El yacimiento de Villa Fortunatus, descubierto y estudiado entre 1930 y 1940 y catalogado como BIC, se halla a unos 5 kilómetros al norte de Fraga (Huesca) en el término de "Pilaret de Santa Quiteria". Se trata de una villa romana cuya construcción data del siglo II, aunque a finales del siglo III o principios del IV d.C. fue ampliada construyéndose la nueva villa, decorada con ricos pavimentos de mosaico. Las investigaciones arqueológicas han demostrado que tras el abandono de la vivienda, una parte fue reaprovechada y transformada en basílica para el culto cristiano a finales del siglo IV o comienzos del siglo V. También se han encontrado en el yacimiento evidencias de ocupación visigoda.

Por las grandes dimensiones de la villa y por la riqueza de su decoración se sabe que Villa Fortunatus fue la vivienda de una rica familia romana y su denominación no es fruto de la casualidad sino que se debe a una inscripción en mosaico, que alude a su propietario. Presenta la habitual distribución de las viviendas privadas romanas, con estancias dispuestas alrededor de un patio abierto porticado de unos 300 m2. Se han conservado restos de su decoración mural y de sus pavimentos teselados de diferentes calidades. Algunos de estos mosaicos se conservan en el propio yacimiento, aunque los más importantes se trasladaron al Museo de Zaragoza.

Destaca el mosaico encontrado en una de sus estancias que posee la inscripción con el nombre del propietario, otros representan un calendario, al modo romano, del que se conservan seis meses, diversas deidades como Venus, Eros y Psiqué y algunos motivos cristianos como el crismón. Otra de las estancias, el aquarium, se decoraba con motivos marinos.

Imagen del interior de Villa a Fortunatus de Fraga
Imagen del interior de Villa a Fortunatus de Fraga

La loma de regadío

El yacimiento arqueológico La Loma del Regadío, situado en Urrea de Gaén (Teruel), es una de las villas romanas bajoimperales más destacadas del valle medio del Ebro, con una cronología comprendida fundamentalmente entre finales del siglo III e inicios del siglo V.
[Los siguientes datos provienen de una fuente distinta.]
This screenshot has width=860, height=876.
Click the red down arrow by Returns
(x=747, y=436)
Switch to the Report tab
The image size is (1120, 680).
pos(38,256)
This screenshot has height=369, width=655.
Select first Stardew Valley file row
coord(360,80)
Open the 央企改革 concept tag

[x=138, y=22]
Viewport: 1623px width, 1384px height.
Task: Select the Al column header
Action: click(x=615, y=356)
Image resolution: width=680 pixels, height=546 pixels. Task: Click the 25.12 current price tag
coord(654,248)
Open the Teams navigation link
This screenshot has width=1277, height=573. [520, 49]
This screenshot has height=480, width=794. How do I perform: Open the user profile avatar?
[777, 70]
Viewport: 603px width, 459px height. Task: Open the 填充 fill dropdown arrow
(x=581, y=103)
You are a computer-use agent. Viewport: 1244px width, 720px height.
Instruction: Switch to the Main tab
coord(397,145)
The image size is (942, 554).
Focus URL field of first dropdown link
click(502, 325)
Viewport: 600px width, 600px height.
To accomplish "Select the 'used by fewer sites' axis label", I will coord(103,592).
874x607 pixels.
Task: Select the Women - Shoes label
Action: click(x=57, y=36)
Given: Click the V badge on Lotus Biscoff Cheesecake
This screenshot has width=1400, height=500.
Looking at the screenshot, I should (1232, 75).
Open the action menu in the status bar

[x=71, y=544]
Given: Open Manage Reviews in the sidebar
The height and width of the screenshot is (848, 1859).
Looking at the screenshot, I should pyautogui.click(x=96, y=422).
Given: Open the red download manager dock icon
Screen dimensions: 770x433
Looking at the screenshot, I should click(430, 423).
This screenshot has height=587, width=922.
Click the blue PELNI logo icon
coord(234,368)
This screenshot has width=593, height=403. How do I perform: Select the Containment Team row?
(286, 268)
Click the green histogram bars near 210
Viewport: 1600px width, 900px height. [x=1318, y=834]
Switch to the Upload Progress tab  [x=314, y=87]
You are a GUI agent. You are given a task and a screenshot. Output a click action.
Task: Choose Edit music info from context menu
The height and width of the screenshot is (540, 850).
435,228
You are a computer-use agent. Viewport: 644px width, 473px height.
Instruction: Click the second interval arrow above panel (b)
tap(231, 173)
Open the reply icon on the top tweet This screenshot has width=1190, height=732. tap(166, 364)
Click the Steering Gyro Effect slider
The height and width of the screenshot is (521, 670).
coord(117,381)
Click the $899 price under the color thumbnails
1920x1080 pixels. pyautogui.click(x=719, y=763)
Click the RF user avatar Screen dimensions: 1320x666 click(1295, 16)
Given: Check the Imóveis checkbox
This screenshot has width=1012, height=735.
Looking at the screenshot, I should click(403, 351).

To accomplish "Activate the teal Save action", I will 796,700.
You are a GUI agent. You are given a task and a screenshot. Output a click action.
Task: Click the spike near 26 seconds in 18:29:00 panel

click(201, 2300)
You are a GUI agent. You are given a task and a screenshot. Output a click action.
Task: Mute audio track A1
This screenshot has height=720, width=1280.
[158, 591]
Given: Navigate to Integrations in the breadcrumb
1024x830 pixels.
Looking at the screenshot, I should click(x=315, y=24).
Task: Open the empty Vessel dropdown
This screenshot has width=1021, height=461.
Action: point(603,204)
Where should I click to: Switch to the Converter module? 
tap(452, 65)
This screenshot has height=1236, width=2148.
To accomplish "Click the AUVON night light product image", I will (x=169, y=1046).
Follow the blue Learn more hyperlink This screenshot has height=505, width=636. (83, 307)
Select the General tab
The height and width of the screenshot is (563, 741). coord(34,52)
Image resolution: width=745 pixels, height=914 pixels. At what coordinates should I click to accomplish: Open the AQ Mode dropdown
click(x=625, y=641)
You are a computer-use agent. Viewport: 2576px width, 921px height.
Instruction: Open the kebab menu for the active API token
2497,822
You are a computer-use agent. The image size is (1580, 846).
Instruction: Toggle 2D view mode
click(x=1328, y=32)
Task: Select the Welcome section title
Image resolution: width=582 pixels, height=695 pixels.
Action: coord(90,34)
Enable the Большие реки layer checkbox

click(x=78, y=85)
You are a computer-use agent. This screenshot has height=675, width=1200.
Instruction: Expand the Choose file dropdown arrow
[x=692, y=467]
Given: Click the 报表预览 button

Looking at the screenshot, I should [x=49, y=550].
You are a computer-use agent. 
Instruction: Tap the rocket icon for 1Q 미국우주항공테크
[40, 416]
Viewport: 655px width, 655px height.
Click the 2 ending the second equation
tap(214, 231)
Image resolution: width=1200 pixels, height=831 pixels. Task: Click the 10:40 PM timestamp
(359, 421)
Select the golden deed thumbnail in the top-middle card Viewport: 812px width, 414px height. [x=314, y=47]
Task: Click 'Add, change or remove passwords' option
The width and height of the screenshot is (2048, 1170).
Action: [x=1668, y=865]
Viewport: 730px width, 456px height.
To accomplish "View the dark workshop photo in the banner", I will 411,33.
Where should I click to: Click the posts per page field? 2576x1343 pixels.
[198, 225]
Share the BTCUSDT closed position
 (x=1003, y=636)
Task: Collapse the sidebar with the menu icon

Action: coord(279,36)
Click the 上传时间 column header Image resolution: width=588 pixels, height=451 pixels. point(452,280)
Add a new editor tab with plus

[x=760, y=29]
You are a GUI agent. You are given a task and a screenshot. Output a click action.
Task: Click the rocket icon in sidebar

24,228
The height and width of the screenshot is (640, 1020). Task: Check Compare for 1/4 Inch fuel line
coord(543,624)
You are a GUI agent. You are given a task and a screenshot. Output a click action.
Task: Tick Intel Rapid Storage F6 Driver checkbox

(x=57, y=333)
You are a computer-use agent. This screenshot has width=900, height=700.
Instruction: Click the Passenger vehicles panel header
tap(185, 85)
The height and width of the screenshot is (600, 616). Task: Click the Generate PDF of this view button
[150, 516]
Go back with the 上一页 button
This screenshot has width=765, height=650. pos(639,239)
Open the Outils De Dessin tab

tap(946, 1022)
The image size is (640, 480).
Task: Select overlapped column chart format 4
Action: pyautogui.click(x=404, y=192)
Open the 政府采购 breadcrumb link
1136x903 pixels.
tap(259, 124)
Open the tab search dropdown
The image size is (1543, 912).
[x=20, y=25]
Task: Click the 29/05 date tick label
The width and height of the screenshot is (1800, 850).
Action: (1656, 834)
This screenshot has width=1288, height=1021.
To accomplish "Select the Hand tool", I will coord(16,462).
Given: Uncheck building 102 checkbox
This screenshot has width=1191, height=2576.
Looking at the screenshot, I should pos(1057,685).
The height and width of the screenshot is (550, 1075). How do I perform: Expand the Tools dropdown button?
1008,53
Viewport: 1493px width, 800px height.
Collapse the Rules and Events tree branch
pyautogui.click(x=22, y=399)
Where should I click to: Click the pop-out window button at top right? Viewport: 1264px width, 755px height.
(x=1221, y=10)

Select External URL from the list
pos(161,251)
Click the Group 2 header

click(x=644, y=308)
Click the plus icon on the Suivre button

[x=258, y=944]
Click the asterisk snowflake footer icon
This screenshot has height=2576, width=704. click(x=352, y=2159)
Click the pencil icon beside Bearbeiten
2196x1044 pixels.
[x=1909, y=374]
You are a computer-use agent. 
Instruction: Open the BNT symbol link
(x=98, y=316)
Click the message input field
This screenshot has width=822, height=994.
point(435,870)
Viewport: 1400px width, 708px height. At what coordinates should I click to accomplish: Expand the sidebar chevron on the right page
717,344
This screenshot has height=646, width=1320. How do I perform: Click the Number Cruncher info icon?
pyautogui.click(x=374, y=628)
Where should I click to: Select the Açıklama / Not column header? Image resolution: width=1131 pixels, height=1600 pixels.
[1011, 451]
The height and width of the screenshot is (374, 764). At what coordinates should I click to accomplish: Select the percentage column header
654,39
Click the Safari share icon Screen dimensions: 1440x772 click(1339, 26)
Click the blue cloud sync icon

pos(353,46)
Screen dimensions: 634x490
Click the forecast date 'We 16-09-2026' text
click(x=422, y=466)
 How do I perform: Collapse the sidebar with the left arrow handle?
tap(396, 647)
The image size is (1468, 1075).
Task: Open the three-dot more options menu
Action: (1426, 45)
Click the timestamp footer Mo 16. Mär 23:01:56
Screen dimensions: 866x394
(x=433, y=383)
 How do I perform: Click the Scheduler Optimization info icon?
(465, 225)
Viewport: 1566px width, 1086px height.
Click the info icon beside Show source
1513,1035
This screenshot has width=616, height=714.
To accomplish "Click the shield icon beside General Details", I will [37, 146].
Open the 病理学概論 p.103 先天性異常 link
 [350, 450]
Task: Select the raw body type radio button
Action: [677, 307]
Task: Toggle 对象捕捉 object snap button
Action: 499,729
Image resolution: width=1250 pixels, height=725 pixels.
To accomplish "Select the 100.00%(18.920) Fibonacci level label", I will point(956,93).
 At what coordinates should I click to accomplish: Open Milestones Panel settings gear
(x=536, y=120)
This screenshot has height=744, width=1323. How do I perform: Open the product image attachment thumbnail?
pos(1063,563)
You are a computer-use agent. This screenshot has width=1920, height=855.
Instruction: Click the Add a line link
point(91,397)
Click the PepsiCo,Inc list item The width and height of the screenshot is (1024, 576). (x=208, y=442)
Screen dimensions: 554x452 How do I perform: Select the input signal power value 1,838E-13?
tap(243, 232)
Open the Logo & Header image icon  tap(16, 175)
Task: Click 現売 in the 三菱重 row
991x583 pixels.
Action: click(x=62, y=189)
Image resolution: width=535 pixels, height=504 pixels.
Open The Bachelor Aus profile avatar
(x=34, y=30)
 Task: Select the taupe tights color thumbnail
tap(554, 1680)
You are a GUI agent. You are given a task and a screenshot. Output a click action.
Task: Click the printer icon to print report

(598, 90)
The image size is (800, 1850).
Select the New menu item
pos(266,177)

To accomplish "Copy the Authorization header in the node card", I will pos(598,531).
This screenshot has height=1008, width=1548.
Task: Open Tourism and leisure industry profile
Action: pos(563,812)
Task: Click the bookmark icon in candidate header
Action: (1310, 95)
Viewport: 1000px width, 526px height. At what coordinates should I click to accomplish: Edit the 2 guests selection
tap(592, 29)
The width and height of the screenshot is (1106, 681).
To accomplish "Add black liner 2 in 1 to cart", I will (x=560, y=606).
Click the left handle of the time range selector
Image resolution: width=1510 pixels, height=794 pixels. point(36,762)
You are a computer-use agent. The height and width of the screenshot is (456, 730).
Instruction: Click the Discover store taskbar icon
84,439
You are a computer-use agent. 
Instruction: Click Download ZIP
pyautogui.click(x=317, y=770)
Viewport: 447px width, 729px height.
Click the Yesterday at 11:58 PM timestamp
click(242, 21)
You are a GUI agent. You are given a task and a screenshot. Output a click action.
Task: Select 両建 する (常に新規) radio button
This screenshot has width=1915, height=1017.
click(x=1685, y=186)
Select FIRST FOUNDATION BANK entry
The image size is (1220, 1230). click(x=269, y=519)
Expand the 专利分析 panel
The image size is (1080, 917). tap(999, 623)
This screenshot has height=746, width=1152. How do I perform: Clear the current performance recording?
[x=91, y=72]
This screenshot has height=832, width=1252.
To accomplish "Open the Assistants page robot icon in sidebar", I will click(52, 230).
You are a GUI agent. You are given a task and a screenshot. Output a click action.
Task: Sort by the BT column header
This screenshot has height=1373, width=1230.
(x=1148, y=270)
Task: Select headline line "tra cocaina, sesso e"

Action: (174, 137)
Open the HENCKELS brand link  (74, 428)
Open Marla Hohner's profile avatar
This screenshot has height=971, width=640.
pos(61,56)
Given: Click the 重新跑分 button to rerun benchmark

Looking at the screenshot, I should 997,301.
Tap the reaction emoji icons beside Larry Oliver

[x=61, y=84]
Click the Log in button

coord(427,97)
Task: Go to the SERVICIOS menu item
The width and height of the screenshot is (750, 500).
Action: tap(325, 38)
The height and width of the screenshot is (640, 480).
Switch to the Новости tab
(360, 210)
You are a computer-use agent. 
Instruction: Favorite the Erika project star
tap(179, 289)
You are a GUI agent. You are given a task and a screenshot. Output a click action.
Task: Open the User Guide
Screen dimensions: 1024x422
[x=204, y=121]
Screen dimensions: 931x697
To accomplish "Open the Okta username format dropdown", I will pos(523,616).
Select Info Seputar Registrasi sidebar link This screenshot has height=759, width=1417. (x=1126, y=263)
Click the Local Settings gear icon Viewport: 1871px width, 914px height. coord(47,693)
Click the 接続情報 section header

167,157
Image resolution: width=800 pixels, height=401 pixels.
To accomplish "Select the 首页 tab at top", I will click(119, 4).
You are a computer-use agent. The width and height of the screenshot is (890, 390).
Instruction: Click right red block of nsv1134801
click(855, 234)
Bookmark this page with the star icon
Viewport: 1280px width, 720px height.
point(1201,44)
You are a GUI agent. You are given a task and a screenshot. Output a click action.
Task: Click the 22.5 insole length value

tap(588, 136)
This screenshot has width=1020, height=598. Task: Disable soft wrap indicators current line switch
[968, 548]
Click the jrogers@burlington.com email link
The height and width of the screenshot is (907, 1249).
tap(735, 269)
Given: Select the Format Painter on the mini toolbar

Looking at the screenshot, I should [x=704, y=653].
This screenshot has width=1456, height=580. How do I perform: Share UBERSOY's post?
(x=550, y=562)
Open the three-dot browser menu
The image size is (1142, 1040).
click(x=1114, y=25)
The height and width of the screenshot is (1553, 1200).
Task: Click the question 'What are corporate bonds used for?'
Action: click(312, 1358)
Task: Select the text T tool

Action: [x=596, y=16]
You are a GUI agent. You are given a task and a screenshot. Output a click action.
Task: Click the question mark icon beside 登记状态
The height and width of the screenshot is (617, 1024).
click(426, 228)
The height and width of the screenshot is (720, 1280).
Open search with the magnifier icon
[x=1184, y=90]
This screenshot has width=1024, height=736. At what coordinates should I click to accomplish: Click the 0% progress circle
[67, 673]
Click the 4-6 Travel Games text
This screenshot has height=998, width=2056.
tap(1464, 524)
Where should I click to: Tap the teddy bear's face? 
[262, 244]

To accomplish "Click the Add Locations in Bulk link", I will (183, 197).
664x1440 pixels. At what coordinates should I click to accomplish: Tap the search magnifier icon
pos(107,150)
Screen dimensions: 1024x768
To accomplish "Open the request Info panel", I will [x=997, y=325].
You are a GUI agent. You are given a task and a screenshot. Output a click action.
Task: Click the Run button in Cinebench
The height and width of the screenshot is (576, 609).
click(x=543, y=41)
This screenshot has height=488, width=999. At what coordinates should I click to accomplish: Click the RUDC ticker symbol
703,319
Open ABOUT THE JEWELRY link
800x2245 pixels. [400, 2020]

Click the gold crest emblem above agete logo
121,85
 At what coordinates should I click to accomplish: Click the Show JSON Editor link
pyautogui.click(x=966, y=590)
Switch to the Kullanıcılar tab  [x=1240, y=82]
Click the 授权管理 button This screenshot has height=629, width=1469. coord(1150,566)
Ocupa una pequeña elevación rodeada de extensas tierras fértiles. Los restos de esta gran vivienda que aún hoy podemos contemplar revelan la versatilidad de estas casas rurales romanas, residencias señoriales de sus ricos propietarios y auténticos centros de explotación y producción agrícola.

Esta doble concepción alcanza en esta villa su máxima expresión. La vivienda cuenta con un bloque de espacios destinados al uso y disfrute de sus moradores, lujosamente decorada con mosaicos y pinturas murales al gusto de los grupos sociales más nobles del Imperio. En ella destaca la presencia de un mosaico con el tema mítico de la lucha del héroe Belerofonte contra la feroz bestia Quimera.

Anexa a la zona residencial se emplaza la parte de labor agrícola, reflejo de la fuerte especialización económica de este centro en el cultivo del olivo y la vid y posterior producción de aceite y vino. La magnitud de estas instalaciones, con cinco grandes prensas de viga, desvela al alto volumen de aceite y vino que esta factoría era capaz de generar, destinado a su distribución y comercialización en los mercados urbanos próximos.